Lok Sabha Speaker Somnath Chatterjee said on Friday that the Legislature had the absolute constitutional right to make laws and enforce executive accountability, and reiterated that the constitutional mandate of the judiciary was to interpret the laws and not to make them or to lay down general norms of behaviour for the government.

Thiruvananthapuram, May 25 : Lok Sabha Speaker Somnath Chatterjee said on Friday that the Legislature had the absolute constitutional right to make laws and enforce executive accountability, and reiterated that the constitutional mandate of the judiciary was to interpret the laws and not to make them or to lay down general norms of behaviour for the government.

Addressing the All India Conference of presiding officers and secretaries of legislative bodies at Thiruvananthapuram, Chatterjee said the judiciary could not exercise its power of judicial review to lay down new policies or to direct actions to be taken up by the executive.

Stressing the importance of harmonious co-existence of the separate organs of democracy, he said the time had come to introspect whether they were discharging their duties and functions as mandated by the Constitution.

"Our object is not to find our areas of conflict or confrontation but to stress where there should be harmonious co-operation between the two organs," he said.

Expressing concern over indiscipline and falling standards of debate in legislative bodies, he regretted that 73 hours were lost in the last budget session due to disruptions.

Dignified conduct of the members of the legislatures, both inside and outside the chambers, was an essential pre-requisite for an effective parliamentary system, Chatterjee said.

Though maintenance of order in the House was the primary duty of the presiding officer, the members owe a duty to co-operate with the chair and preserve and maintain the dignity of the House, he added.

"It is quite distressing that proceedings of the House are often disrupted, not spontaneously, but by deliberate acts of some members committed for narrow political reasons in complete disregard of efforts by presiding officers to regulate the proceedings," he said.

He said it was also a matter of concern that the media often gave more coverage for disruptions while important debates often failed to receive proper attention.
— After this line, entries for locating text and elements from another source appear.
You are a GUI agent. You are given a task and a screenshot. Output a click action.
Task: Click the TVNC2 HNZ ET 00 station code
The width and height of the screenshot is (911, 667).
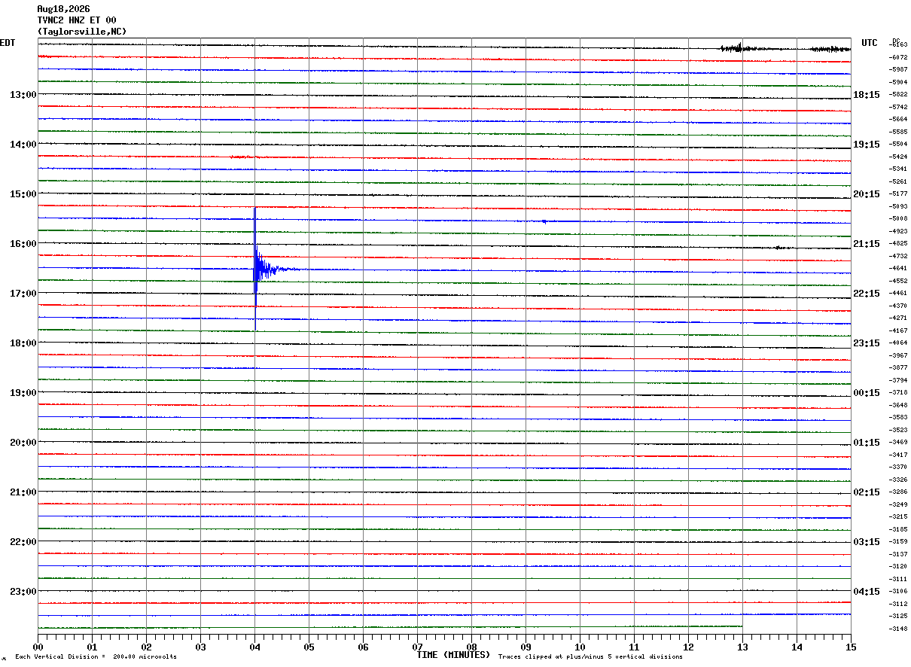pos(77,20)
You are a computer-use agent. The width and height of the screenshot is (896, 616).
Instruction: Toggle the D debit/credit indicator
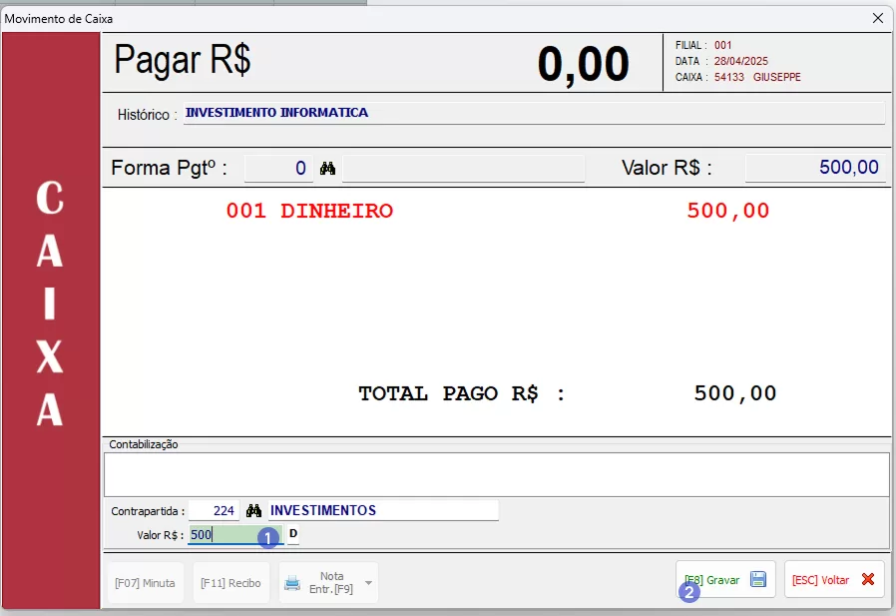tap(293, 535)
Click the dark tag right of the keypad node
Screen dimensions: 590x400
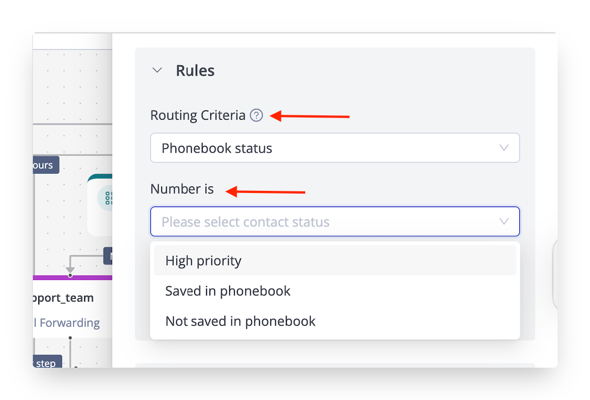108,256
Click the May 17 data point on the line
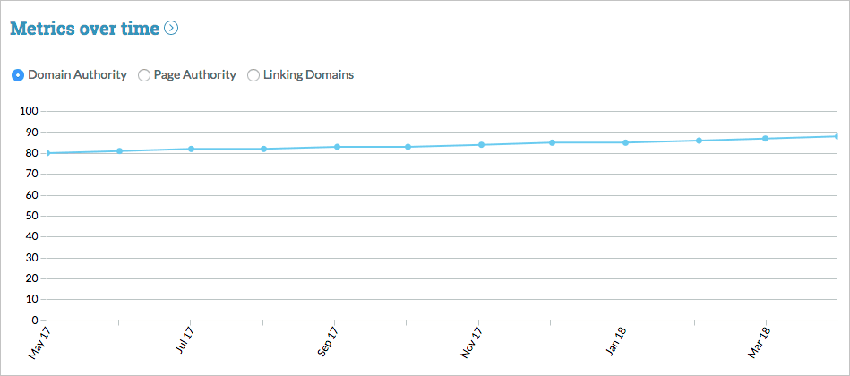 click(x=47, y=153)
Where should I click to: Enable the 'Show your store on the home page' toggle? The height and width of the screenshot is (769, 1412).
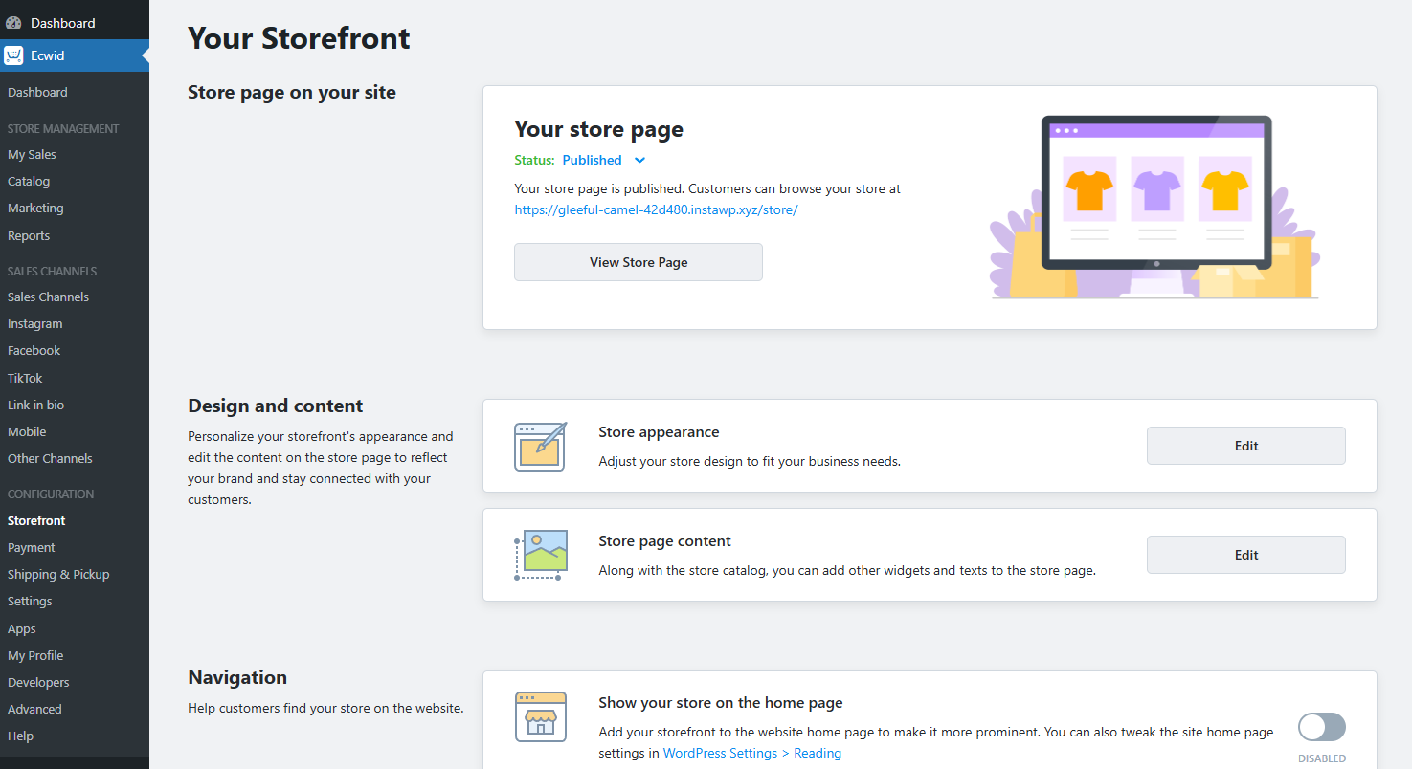[1322, 727]
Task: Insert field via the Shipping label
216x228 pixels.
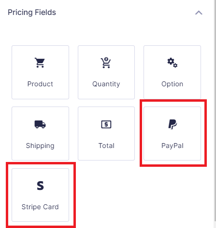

"High decibels and incapacity to communicate should not become the hallmnark of our functioning. Sagacity, maturity, honesty of purpose and dedication to address national problems are the need of the hour," he said.

Referring to the cash-for-query and human trafficking issues, he said it was grave matter of concern that serious allegations came up against one or the other member of being guilty of corrupt practices and different types of criminal activity.

He said he had recently set up an 11-member committee of the members of the Lok Sabha to probe the misconduct and misuse of parliamentary privileges and facilities.

Kerala Assembly Speaker K Radhakrishnan urged the delegates to deliberate on key issues concerning the functioning of the legislative bodies so as to make them live up to the aspirations of the people and trust reposed by them on elected representatives.

The Speakers and Deputy Speakers from all the state assemblies and chairpersons and deputy chairpersons of six legislative councils are attending the three-day meet.

Lok Sabha Secretary General P D T Achary, Rajya Sabha Secretary General Yogendra Narain and secretaries of state legislatures are attending the meet.